#### [Work required]
Please reproduce, word for word, the material from the line containing "Task: Click the yellow ORDER FOOD button" through its final line, leaving out the pictures.

+ + + + + + +

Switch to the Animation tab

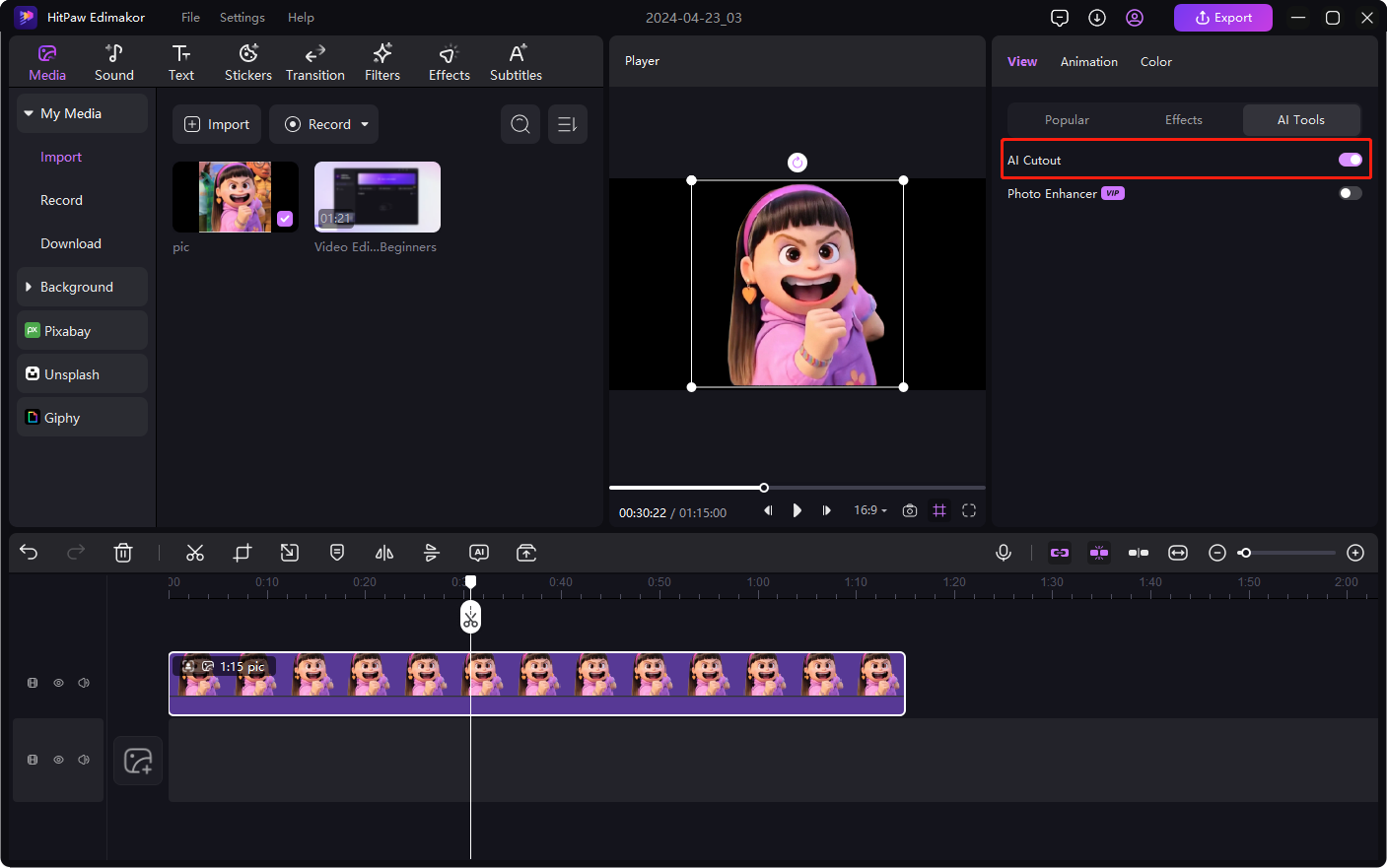tap(1088, 61)
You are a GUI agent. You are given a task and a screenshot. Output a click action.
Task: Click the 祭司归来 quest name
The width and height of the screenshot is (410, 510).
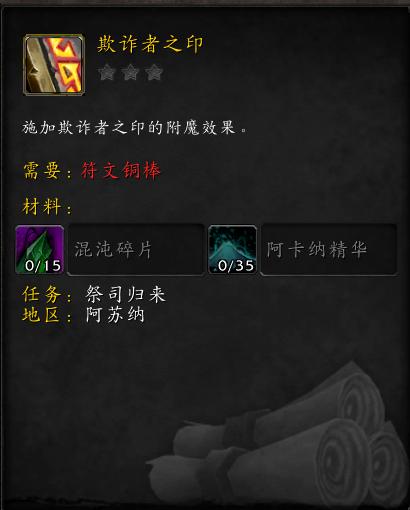[125, 294]
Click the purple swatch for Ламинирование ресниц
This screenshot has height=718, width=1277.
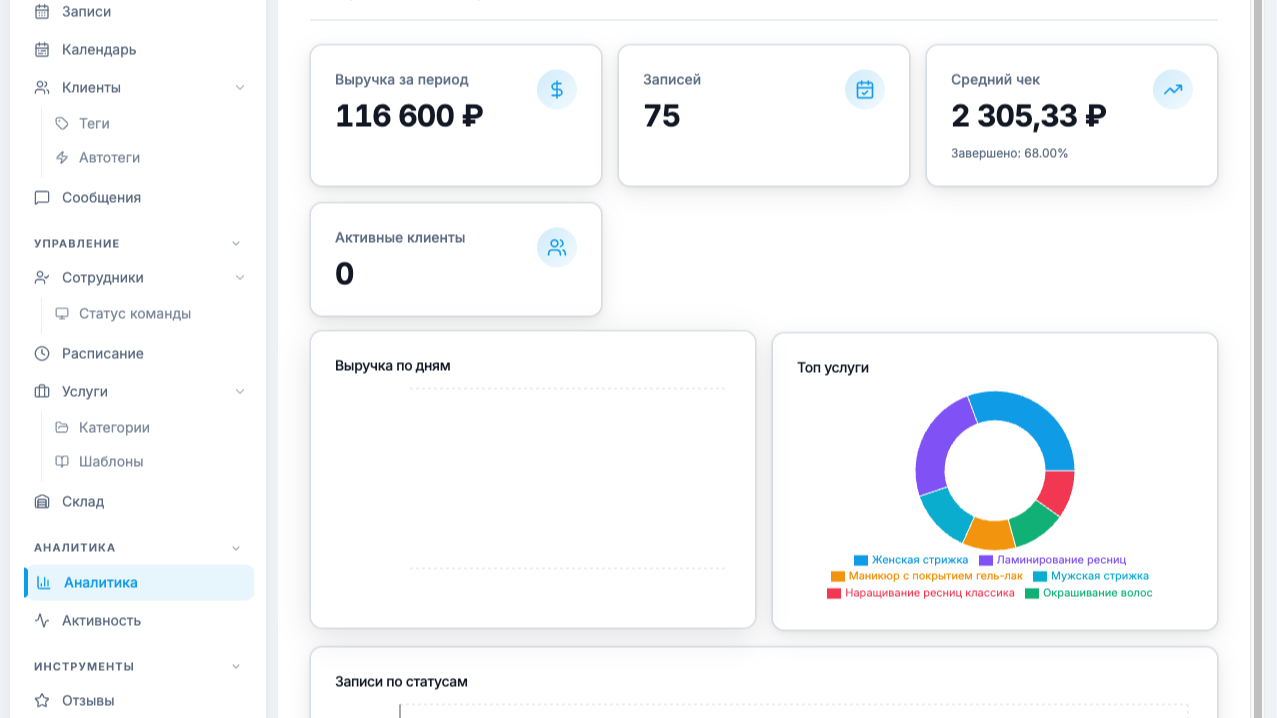984,560

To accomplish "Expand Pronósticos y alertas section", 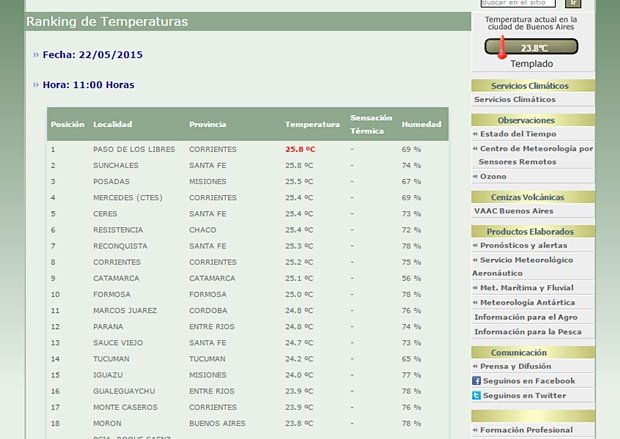I will tap(525, 245).
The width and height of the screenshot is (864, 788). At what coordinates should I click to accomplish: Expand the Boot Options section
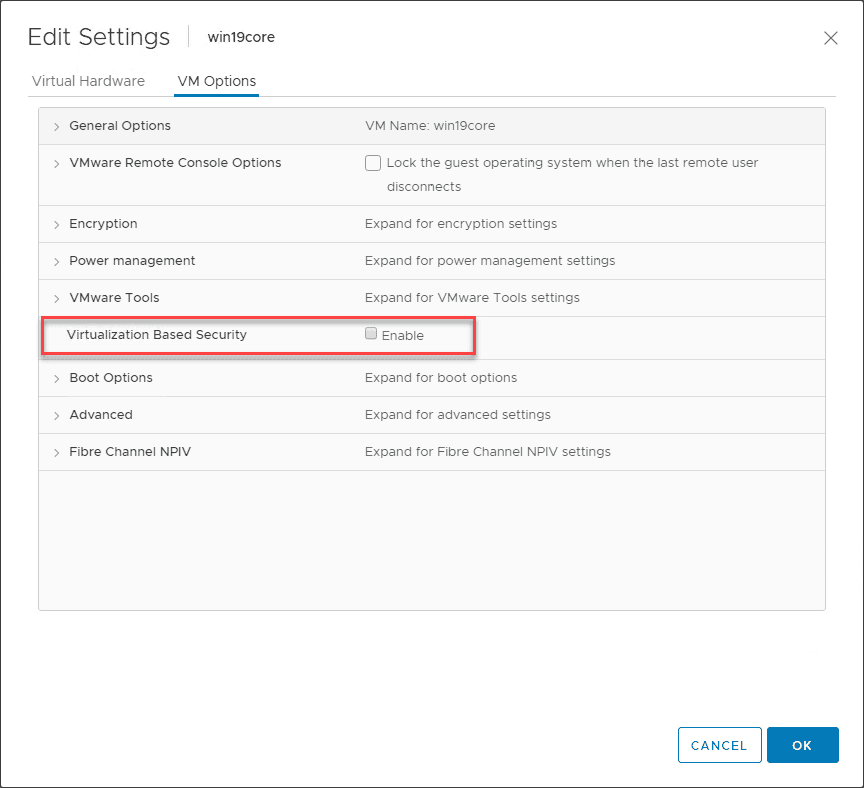pos(57,378)

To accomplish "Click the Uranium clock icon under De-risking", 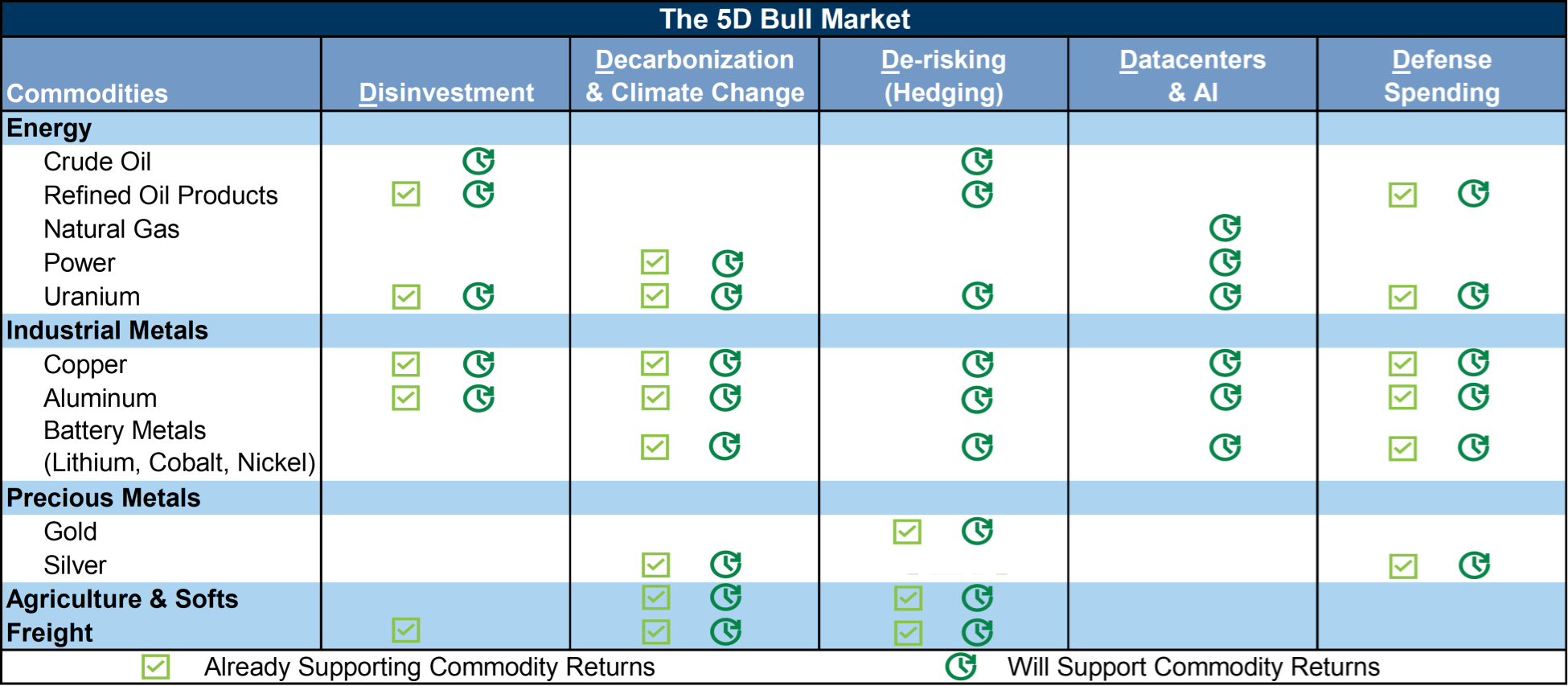I will pos(977,296).
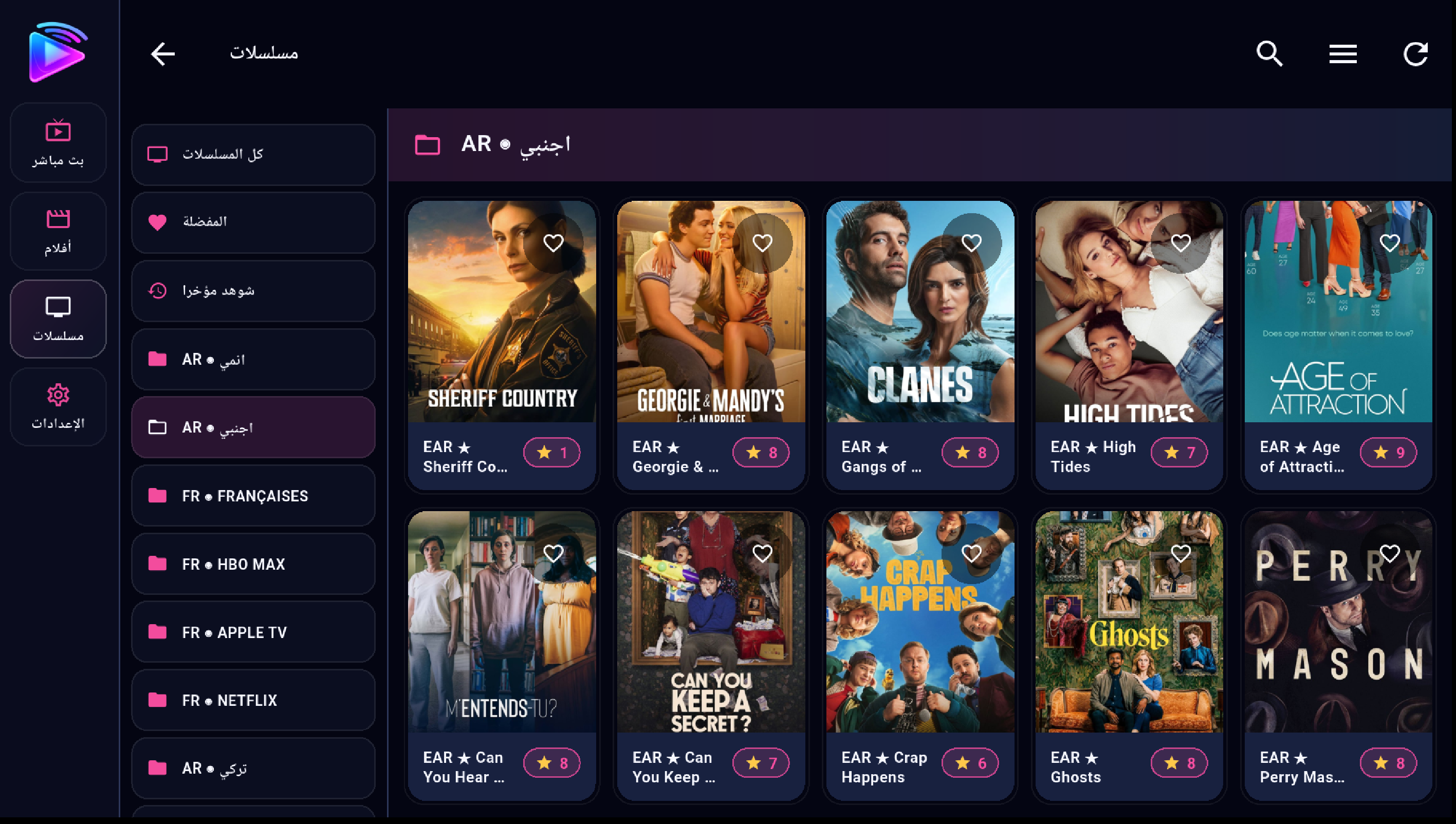The height and width of the screenshot is (824, 1456).
Task: Open the hamburger menu icon
Action: pyautogui.click(x=1343, y=54)
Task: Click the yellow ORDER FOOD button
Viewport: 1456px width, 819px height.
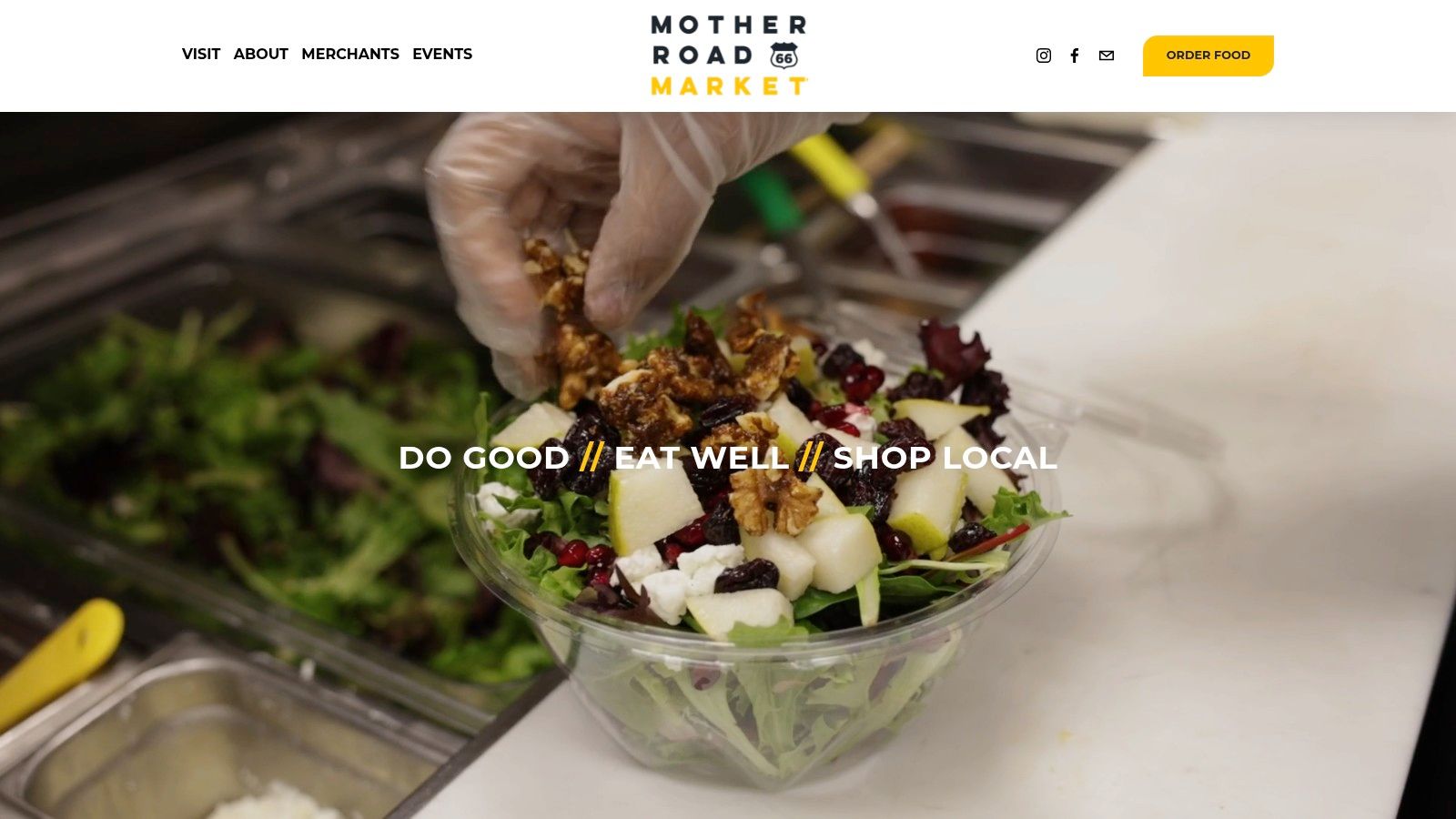Action: coord(1208,56)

+ + + + + + +

#### [Problem solution]
Task: Click the yellow ORDER FOOD button
Viewport: 1456px width, 819px height.
Action: coord(1208,56)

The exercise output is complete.